In such circumstances, the issue of CPR Part 8 proceedings would be entirely premature. It would also be inappropriate, serving only to waste both costs and the time of the Court.

That being the case, in the event that your client does proceed to issue CPR Part 8 proceedings without first providing a detailed response to our letter dated 30 March 2015, we will draw this correspondence to the attention of the Court on the question of costs.”

16.

On 1 April 2015 the Claimants’ solicitors replied rejecting the point about the express inclusion of a provision for adjudication and saying that the Defendant knew what had occurred in relation to the residential occupation of the buildings and that the Defendant “… even undertook specific works so as to facilitate” this.

17.

On 9 April 2015 there was a telephone conversation between the two solicitors, following which the Claimant’s solicitors wrote to the Defendants solicitors on 10 April 2015 as follows:

“You gave an indication that your client would not be carrying through its threat to adjudicate ...

We asked you to clarify whether your client’s position was:

A that it would not be commencing a reference to adjudication at this time but was reserving its position with regard to adjudicating at some later date (this, as we explained, was what we understood your client’s position to be and no more); or

B that it was willing to confirm that it would not at any time commence any reference to adjudication (this is what we sought from you having regard to our client’s assertion that there is no right to adjudicate; whether express or implied).

You were equivocal and were not able to or prepared to give the assurance that we sought.”

18.

On 13 April 2015 the Defendant’s solicitors replied in the following terms:

“We confirm that our client has no current intention to refer the dispute to adjudication, provided that the parties can reach a sensible agreement as to resolution of the dispute using the following:

1

A CPR Part 8 determination in relation to the matter of the repudiatory breach of contract and the heads of loss which flow from that (as summarised in the third paragraph of our letter dated 20 March 2015); and

2

A mediation (if required in the absence of earlier settlement) dealing with the quantum consequences which follow as a consequence of the findings of the Part 8 proceedings.

...

As for your reference to the issue of Part 8 proceedings in relation to whether the parties have a statutory right to adjudicate please note that no such proceedings (with their obvious time and cost consequences) are necessary.

While in a case such as this we would have expected the parties to take a sensible approach to dispute resolution and do not understand the unwillingness to adjudicate in the circumstances, the diametrically opposed positions of the parties as to the ‘residential occupier’ exemption means that the party should, sensibly seek an alternative forum in which to resolve the dispute.

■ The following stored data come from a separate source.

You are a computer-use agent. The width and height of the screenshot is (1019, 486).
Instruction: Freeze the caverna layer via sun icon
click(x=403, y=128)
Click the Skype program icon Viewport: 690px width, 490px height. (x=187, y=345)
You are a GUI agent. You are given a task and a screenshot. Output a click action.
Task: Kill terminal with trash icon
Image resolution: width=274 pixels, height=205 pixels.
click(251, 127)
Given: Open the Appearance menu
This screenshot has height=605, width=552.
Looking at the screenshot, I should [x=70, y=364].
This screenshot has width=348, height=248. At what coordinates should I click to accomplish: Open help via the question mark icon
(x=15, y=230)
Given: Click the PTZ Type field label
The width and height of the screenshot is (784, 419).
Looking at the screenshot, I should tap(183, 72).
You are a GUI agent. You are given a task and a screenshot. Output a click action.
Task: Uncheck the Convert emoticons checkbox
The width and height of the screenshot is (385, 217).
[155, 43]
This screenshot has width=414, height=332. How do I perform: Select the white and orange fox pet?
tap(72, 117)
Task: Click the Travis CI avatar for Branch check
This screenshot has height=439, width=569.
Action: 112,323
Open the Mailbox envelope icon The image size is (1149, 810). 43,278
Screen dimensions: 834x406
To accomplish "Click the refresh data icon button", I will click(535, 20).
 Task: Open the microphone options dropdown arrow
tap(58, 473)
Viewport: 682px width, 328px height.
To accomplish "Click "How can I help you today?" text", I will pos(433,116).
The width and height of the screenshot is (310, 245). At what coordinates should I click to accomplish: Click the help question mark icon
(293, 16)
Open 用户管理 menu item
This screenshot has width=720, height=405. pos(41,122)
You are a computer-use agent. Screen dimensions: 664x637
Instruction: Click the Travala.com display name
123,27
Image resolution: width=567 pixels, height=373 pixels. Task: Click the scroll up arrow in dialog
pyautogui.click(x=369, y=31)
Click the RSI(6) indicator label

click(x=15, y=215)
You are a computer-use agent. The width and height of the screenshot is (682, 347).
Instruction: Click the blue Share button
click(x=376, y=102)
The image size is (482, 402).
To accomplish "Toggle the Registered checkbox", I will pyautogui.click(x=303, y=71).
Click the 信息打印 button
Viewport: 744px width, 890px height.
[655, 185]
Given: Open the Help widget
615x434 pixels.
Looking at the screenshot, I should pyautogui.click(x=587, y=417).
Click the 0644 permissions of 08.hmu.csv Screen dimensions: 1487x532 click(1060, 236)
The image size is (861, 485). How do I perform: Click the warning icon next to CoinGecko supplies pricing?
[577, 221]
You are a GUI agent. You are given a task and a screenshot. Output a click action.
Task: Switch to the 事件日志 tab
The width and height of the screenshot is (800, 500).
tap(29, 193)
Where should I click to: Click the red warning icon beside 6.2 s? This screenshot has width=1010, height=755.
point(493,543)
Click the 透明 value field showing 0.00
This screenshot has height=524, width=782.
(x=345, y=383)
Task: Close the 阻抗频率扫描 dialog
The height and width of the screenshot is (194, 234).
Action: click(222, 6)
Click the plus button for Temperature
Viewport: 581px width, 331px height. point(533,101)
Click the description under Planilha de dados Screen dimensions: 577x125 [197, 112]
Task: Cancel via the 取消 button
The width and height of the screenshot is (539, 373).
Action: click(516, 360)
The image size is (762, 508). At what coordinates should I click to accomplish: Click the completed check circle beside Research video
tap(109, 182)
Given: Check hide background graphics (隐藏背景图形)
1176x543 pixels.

If however you advise your client to make a Part 8 Application on the residential occupier exemption, please note that it is doing so of its own volition and its own cost and in circumstances where no Notice of Adjudication has been served. Our client will take no part in those proceedings (but will clearly need to be informed of the declaration) as in any event the burden falls on your client to establish that the residential occupier exemption (for the two properties in question) applies to it. For the reasons stated previously (principally in our letter dated 30 March 2015 to which we received no substantive response and in relation to which the costs consequences referred in our letter dated 31 March 2015 still stand) we have advised our client that the exemption does not apply in this case.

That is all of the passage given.